Video Search of Miami was the only place to offer an English-subtitled version of this film and sadly it remains the only place that offers one. It's sad because the quality of their version is awful as my screen caps probably attest. VSOM was an important mail order distribution company back in the day whose catalogue contained many very hard-to-find films; especially foreign-language films that were never officially released in America. The company's thunder has since been stolen by both internet availability of rare films via bootleg and torrent sites, and by legitimate distributors offering higher quality versions of the films only VSOM once carried. Either way, this film deserves way better and I think would be a very worth acquisition for just about any DVD company.




The original Japanese title translates to I Want to Bite You/From Dracula with Love.

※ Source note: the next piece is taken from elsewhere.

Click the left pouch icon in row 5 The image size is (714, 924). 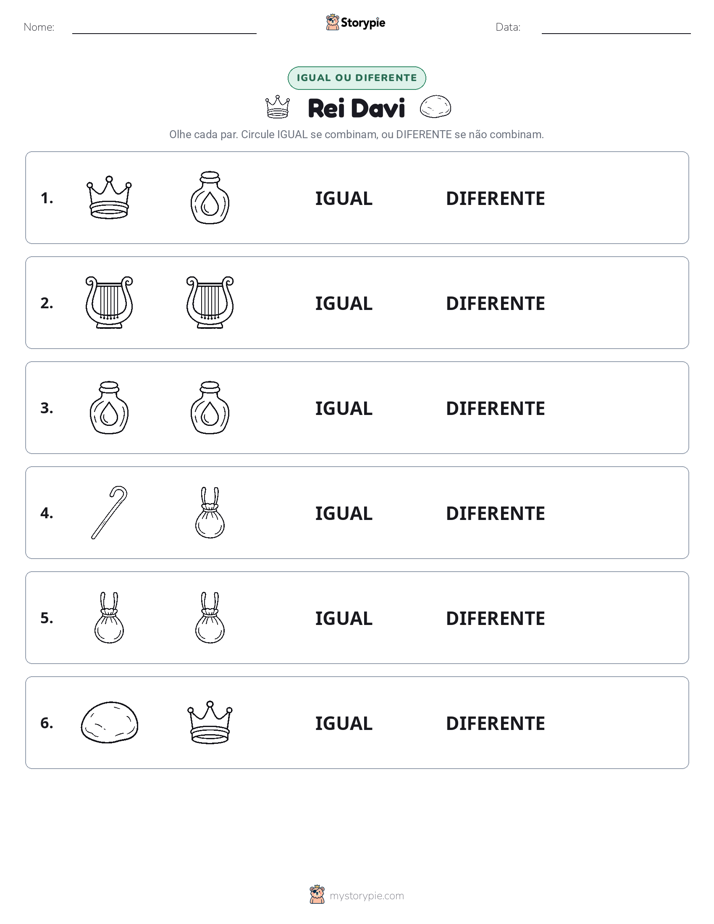click(109, 618)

My Soul is Slashed, which this is most commonly known as here in the U.S. and is quite misleading, comes from the Mylène Farmer song over the end credits. Though usually listed as being a 1991 film, this is set in 1990, was filmed in 1990 and bears a 1990 copyright date in the credits. Director Kaneko is best known for his late-90s updating of the Gamera series. He also directed one segment of the disappointing American Lovecraft anthology NECRONOMICON: BOOK OF THE DEAD (1993).